**** Listing ****
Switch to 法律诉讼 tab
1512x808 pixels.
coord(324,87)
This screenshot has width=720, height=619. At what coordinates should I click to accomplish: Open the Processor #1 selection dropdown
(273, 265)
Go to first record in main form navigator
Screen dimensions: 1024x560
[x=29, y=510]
****
**** Listing ****
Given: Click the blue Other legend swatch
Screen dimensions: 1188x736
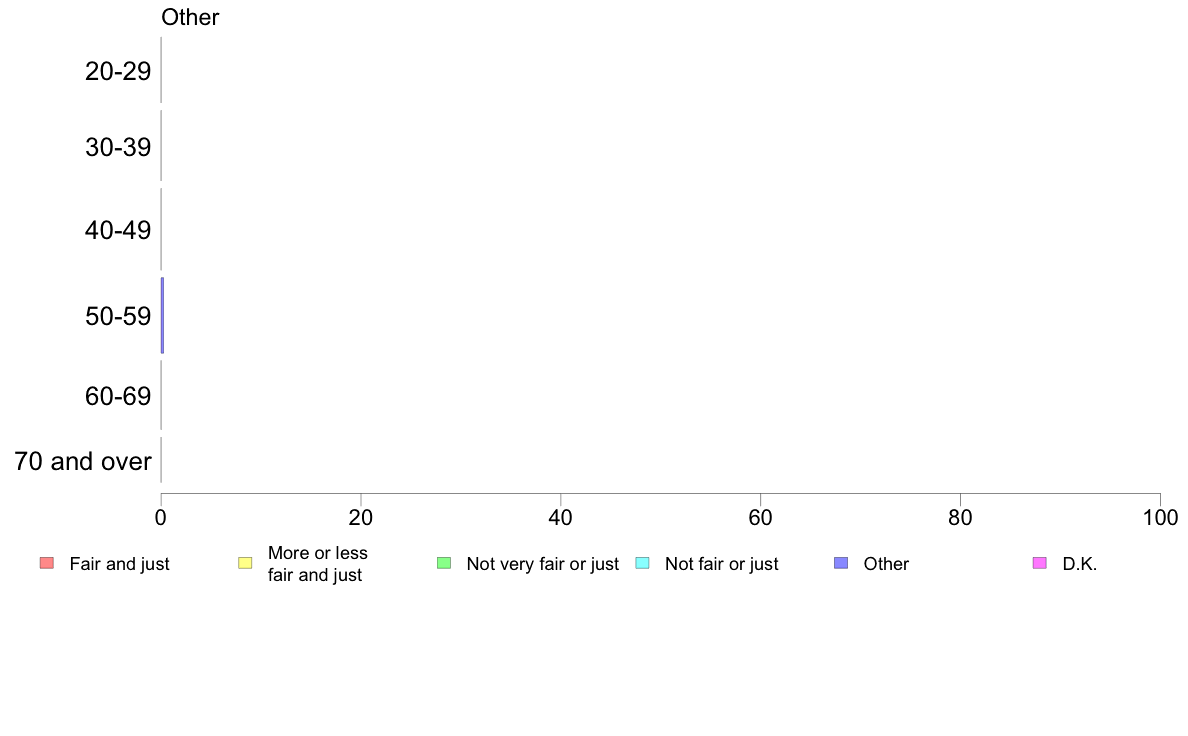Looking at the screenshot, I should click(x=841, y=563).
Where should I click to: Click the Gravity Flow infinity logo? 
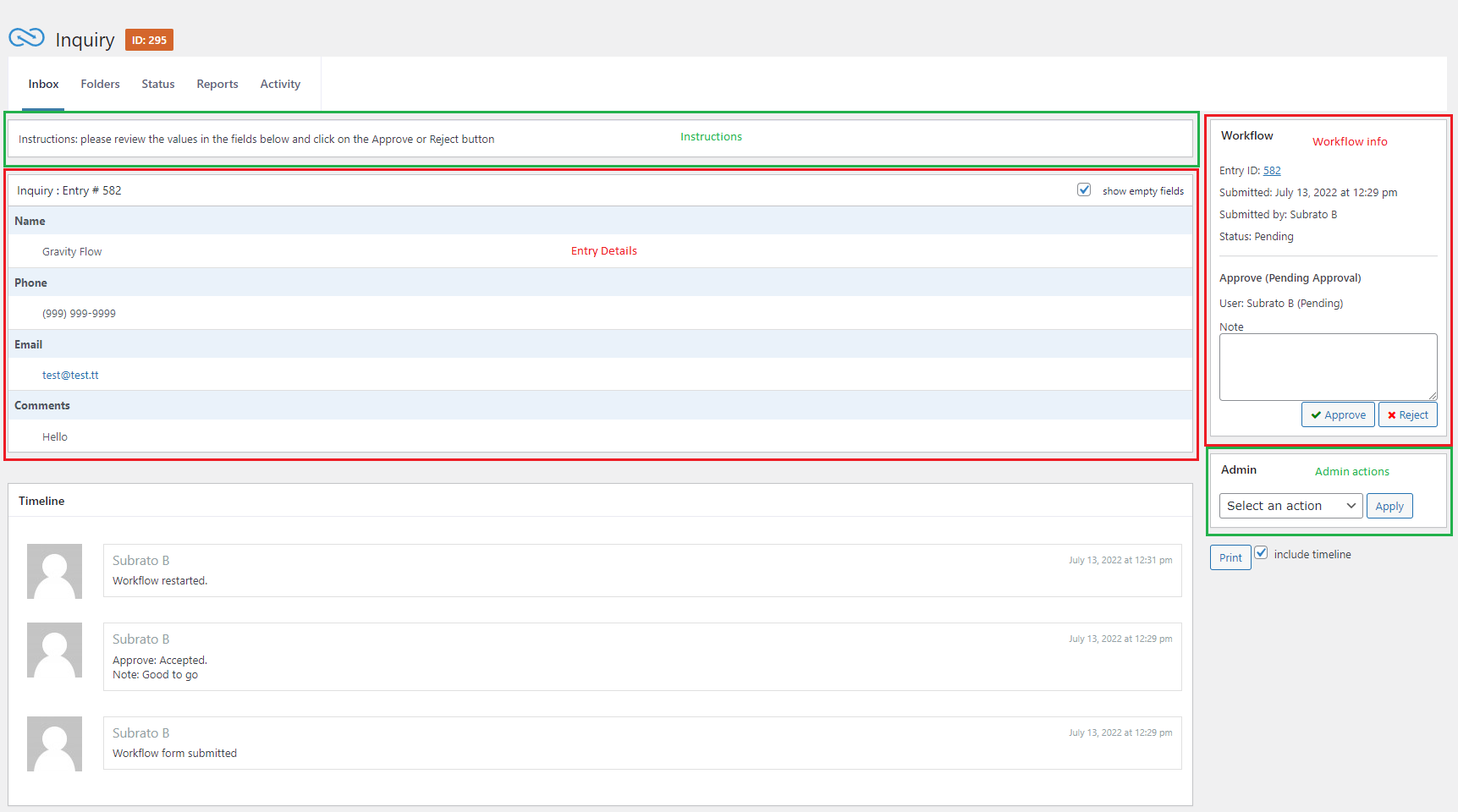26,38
****
**** Listing ****
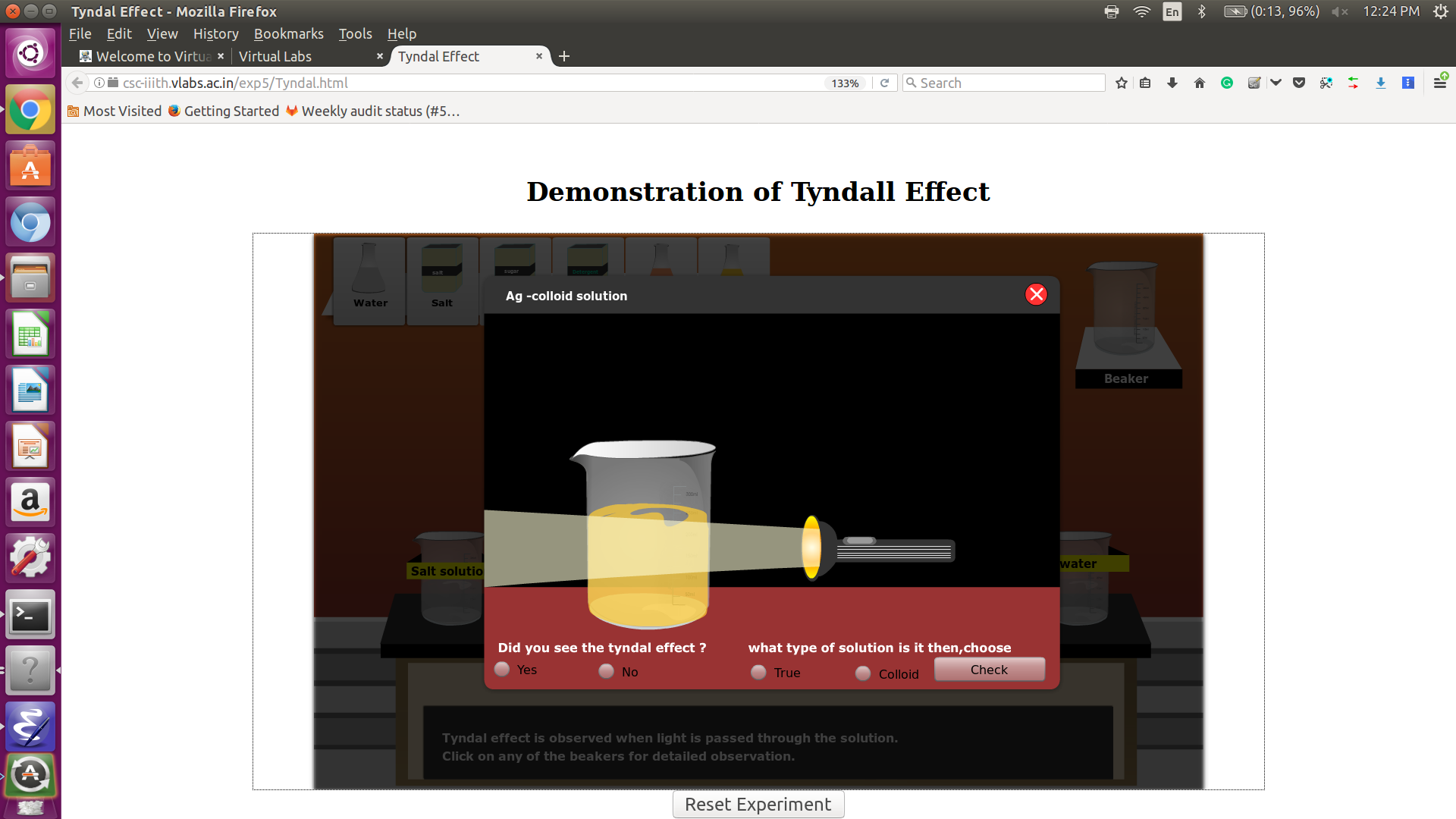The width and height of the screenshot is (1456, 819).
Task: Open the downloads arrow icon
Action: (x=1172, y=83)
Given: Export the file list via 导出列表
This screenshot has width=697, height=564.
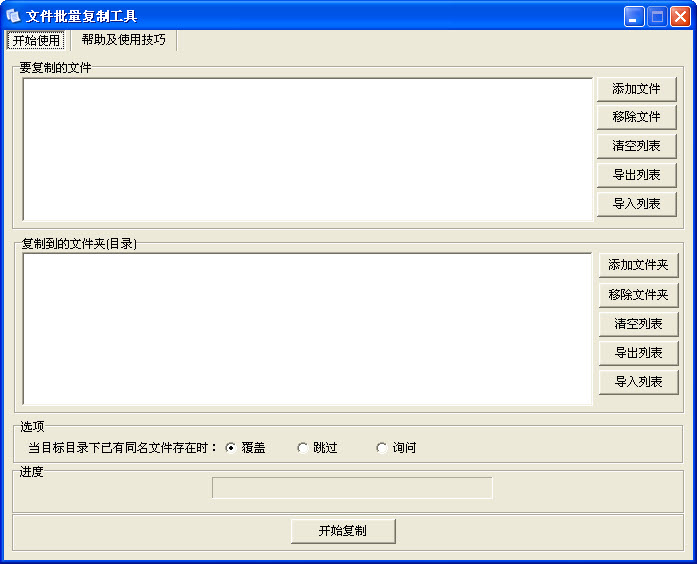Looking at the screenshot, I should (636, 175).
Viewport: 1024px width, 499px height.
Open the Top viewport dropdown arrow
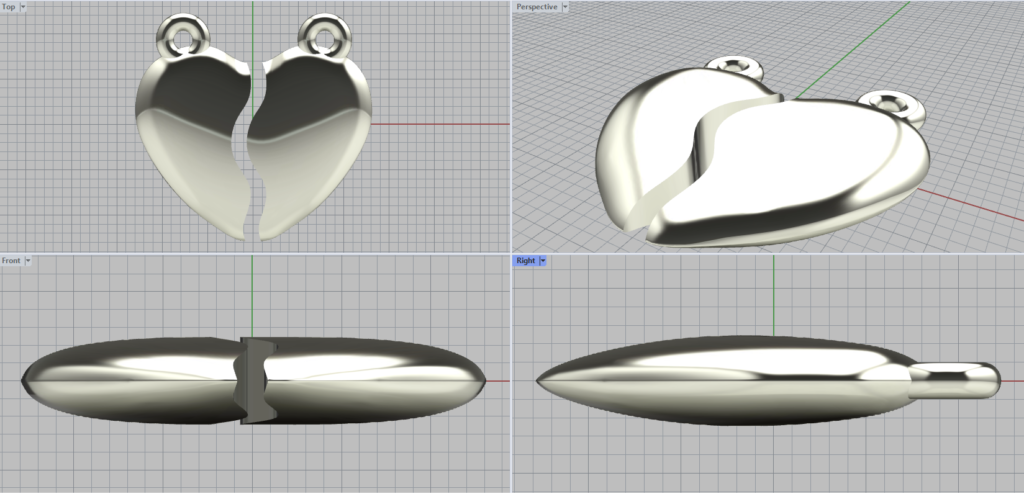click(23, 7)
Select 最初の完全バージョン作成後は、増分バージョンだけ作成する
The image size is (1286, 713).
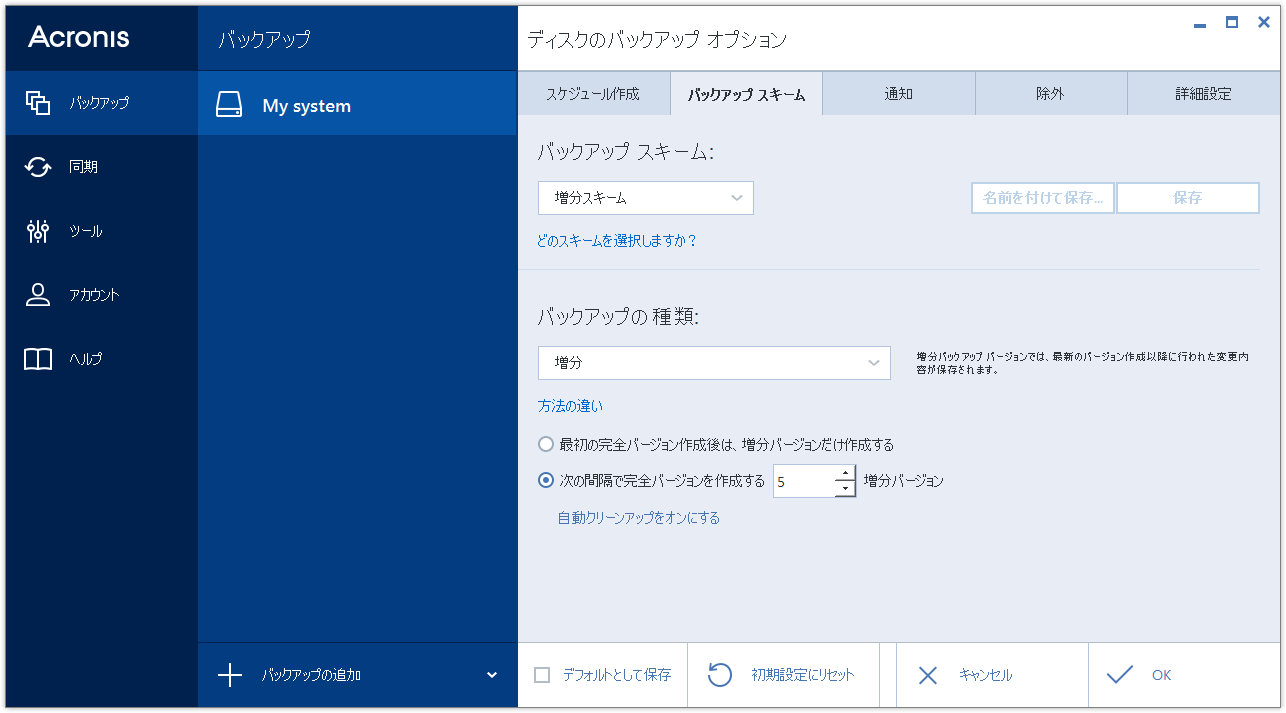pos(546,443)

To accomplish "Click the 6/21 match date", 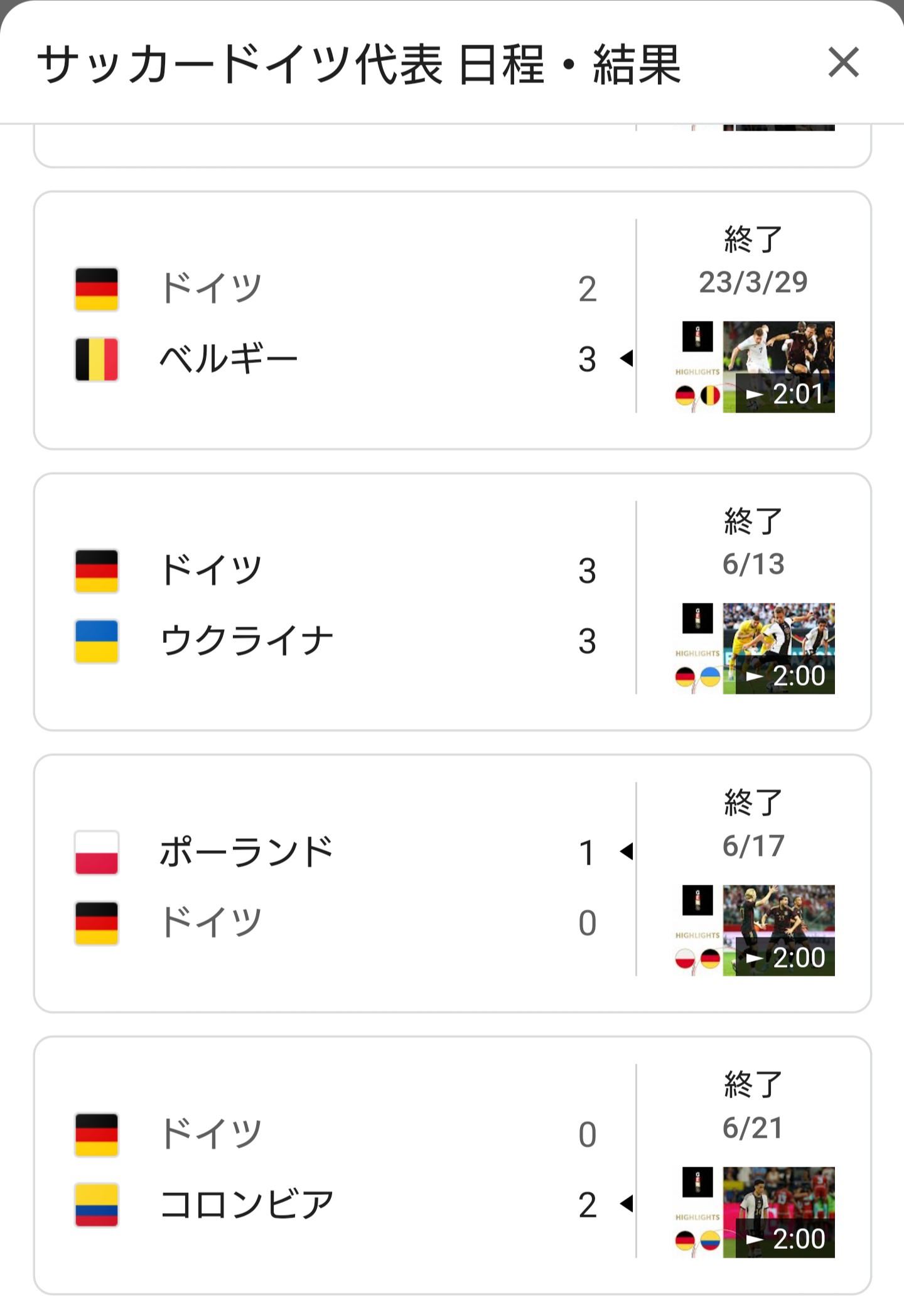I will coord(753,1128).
****
What to do » Copy the data lines from the one containing "Switch to 法律诉讼 tab" through the one containing "[x=29, y=510]", both included, exactly as they appear.

Expected output »
Switch to 法律诉讼 tab
1512x808 pixels.
coord(324,87)
This screenshot has width=720, height=619. At what coordinates should I click to accomplish: Open the Processor #1 selection dropdown
(273, 265)
Go to first record in main form navigator
Screen dimensions: 1024x560
[x=29, y=510]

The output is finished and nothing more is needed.